Posted by: Educational Beluga | Aug 20 2023 6:30 utc | 251

Unfortunately, Luna 25 failed disastrously

🔴 On August 19, in accordance with the flight program of the Luna-25 spacecraft, an impulse was provided for the formation of its pre-landing elliptical orbit.
At about 14:57 Moscow time, communication with the Luna-25 spacecraft was interrupted.
The measures taken on August 19 and 20 to search for the device and get into contact with it did not produce any results.
According to the results of a preliminary analysis, due to the deviation of the actual parameters of the impulse from the calculated ones, the device switched to an off-design orbit and ceased to exist as a result of a collision with the lunar surface.
A specially formed interdepartmental commission will deal with the issues of clarifying the reasons for the loss of the Moon.

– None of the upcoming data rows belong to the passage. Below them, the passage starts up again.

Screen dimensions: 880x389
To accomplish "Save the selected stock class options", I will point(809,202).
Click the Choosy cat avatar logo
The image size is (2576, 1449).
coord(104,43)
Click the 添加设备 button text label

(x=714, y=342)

https://t.me/roscosmos_gk/10540
Let us hope the Indian Chandrayaan-3 is more successful

Posted by: Norwegian | Aug 20 2023 9:35 utc | 252

The mission was a simple propaganda attempt, not a prepared mission with any scientific use. Is was as well prepared and as successful as their smo. They can only build slingshot toy drones and expect to go back to the moon? Not going to happen at this level of degradation.

Posted by: rk | Aug 20 2023 9:57 utc | 253

re: Firefox & censorhip?
I am everything but tech-savvy – it appears that after the latest Firefox upate when I open one of the “bad” sites, like Scheer or antiwar (has not happened to MoA yet) sometimes the new tab fails to open and Firefox states “tab couldn´t open due to malfunction”. This is strange since it only happens with sites which I assume on some secret blacklist. And it never happened in recent months and years. So this must be a new “cool” feature.
Or am I crazy?

Posted by: AG | Aug 20 2023 12:41 utc | 254

Michael Jabara Carley has just published a new book with University of Toronto Press on the origins of WWII.